On ne peut pas être toxique tout seul

Un ami qui devient agressif dès qu’il a un coup dans le nez, une maman qui nous reproche de ne jamais lui téléphoner, une ancienne copine de classe qui nous sollicite uniquement quand elle va mal, un tonton raciste qui débite des horreurs à chaque repas de famille… Nous avons toustes dans notre entourage des proches qui abusent, ont des comportements qui nous dérangent, nous mettent mal à l’aise, mais à qui l’on passe tout au nom de notre relation et de l’affection qu’on leur porte.

toxique
© Camille Ulrich

 

Tout accepter de ceux qu’on aime

"Les gens sont comme ça, il faut les accepter avec leurs défauts, c’est le propre de la famille/l’amour/l’amitié". Les conventions sociales nous apprennent que certaines choses ne se font pas. Par exemple, la loyauté que l’on porte à des ami.e.s de longue date ou à sa famille est censée être inébranlable et éclipser nos divergences. Dès le plus jeune âge, on nous apprend « à faire avec » tel ou tel trait de caractère de ces personnes.
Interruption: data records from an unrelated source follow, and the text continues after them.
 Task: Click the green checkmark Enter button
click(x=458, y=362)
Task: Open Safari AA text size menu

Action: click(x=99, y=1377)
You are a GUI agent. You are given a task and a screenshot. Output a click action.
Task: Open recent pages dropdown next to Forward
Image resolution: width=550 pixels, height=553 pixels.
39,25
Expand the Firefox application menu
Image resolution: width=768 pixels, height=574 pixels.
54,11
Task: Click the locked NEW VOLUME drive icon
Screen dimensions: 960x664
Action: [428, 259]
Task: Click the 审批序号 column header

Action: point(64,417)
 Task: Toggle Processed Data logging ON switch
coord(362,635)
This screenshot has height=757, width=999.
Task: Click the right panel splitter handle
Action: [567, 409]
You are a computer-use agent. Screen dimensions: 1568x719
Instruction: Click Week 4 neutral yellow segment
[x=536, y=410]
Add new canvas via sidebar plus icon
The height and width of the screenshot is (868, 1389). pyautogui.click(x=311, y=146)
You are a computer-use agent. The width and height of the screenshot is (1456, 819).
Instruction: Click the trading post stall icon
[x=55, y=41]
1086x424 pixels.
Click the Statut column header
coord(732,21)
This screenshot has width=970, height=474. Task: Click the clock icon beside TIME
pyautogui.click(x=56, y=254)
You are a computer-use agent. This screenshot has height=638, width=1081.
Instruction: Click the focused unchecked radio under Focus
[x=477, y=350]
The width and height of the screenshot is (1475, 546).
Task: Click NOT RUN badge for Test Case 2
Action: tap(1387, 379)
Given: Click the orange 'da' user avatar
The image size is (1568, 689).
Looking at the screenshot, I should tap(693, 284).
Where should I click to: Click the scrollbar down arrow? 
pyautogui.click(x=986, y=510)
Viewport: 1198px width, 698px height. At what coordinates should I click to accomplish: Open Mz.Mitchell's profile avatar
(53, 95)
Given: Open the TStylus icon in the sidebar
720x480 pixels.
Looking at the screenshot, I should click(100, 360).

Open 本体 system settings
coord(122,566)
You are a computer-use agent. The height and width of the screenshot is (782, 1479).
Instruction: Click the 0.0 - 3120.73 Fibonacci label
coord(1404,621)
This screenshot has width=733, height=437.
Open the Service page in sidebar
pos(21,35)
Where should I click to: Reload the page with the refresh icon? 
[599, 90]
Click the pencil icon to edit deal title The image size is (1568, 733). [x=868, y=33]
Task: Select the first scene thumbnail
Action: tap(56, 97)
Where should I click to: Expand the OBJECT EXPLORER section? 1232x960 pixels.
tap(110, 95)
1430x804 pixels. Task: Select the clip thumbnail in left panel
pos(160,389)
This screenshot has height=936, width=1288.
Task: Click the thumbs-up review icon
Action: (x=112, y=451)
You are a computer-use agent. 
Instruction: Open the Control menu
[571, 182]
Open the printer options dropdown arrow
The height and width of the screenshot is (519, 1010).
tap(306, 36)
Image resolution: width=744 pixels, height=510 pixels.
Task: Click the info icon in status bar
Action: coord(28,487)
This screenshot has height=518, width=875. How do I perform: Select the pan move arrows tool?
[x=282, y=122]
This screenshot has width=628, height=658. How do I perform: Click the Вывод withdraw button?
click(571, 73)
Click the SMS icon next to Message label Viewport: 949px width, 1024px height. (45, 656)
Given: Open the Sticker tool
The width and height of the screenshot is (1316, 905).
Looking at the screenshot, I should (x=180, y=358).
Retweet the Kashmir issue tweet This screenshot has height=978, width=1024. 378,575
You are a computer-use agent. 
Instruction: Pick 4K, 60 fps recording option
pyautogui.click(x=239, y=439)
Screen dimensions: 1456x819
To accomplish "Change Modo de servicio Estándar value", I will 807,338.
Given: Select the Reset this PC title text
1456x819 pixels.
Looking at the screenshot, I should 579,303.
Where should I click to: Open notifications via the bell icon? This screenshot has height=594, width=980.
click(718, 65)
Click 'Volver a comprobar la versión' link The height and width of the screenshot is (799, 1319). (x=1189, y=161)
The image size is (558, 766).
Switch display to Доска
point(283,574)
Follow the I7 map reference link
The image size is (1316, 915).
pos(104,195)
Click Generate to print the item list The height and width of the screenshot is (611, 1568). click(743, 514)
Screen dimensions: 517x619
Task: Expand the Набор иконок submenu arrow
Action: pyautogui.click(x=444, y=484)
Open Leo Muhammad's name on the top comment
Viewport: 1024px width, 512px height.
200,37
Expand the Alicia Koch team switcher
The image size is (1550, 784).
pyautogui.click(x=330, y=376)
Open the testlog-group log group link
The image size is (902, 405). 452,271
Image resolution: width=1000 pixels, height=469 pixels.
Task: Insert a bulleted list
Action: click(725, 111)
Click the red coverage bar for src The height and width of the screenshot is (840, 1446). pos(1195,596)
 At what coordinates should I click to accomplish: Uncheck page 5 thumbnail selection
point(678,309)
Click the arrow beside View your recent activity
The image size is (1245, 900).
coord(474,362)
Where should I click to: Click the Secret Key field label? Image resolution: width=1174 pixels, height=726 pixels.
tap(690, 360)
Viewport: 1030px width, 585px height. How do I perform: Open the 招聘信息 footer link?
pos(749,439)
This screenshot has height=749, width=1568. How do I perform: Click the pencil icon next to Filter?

Dans nos sociétés occidentales, il est très mal vu, voire incompréhensible, de se fâcher ou de rompre avec ses parents ou des ami.e.s intimes parce que nous sommes en désaccord avec eux ou ne cautionnons pas certains de leurs comportements. C’est ainsi que commence notre apprentissage des rapports humains : il y a des choses contre lesquelles on ne peut rien, il faut gérer, faire avec, laisser passer l’orage, fermer les yeux.

Ces personnes que l’on connaît souvent depuis l’enfance avaient une forme d’ascendant sur nous, parce qu’elles étaient adultes, s’il s’agit de membres de notre famille, ou parce qu’on les admirait ou qu’on était influencé.e.s par elles, s’il s’agit d’ami.e.s. Mais à l’époque, notre jeune âge nous a privé.e.s de discernement et une fois adulte, ces relations non choisies ne nous conviennent plus.

Aujourd’hui, on se retrouve alors à devoir plutôt les gérer qu’à les apprécier pleinement. Ces personnes semblent tout se permettre au nom de notre lien, avec l’idée que ce qui n’est pas acceptable dans d’autres sphères de la vie l’est dans l’intimité. Et quand on manifeste notre contrariété, l’entourage et la société nous rappellent vite fait qu’il est importun et ingrat de mettre fin à des relations historiques, surtout quand il existe des liens de sang. 

On constate qu’il semble admis par toustes que l’historicité et la longévité d’une relation autorisent les plus gros dysfonctionnements sans mettre cette relation en péril. Dès lors que nous sommes à l’extérieur d’une relation amoureuse, la rupture semble inenvisageable.